RECORD EXTRACTS:
------------------------------------
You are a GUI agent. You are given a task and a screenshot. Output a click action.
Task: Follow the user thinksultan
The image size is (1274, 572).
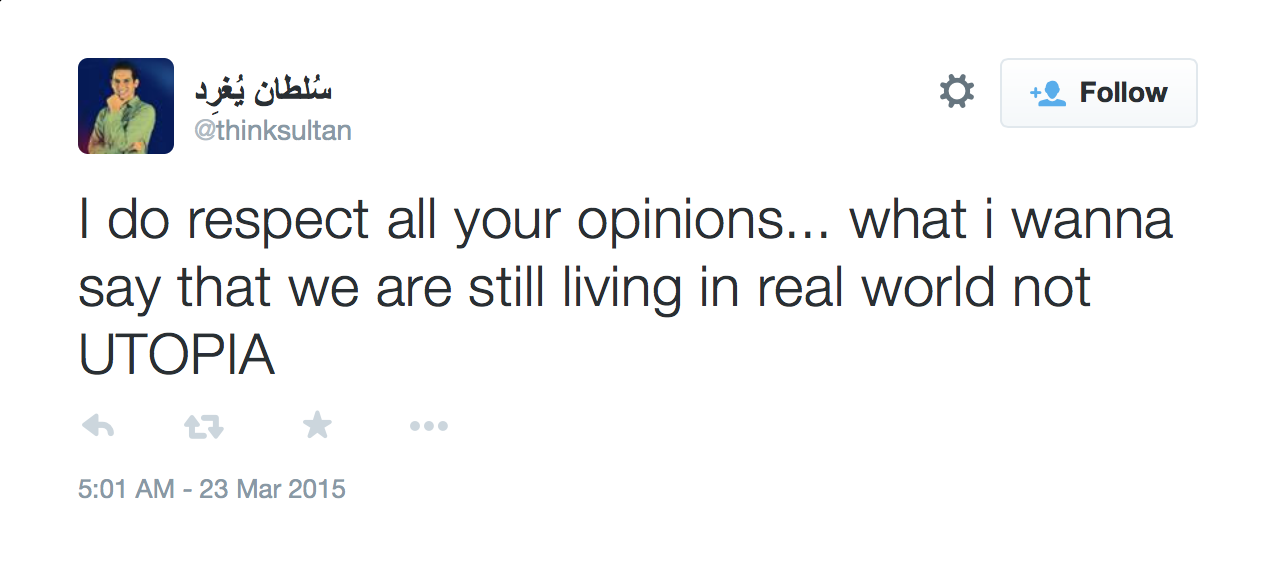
------------------------------------
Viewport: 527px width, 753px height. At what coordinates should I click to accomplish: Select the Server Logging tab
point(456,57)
------------------------------------
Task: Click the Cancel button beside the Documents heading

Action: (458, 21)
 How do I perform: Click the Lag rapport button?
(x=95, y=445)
------------------------------------
DIRECTIONS FOR THIS TASK:
Please copy, exactly and with nothing else, the lines above beginning at the line that has "You are a GUI" and ending with the line that has "The image size is (1274, 572).".

YOUR RESPONSE:
You are a GUI agent. You are given a task and a screenshot. Output a click action.
Task: Follow the user thinksultan
The image size is (1274, 572).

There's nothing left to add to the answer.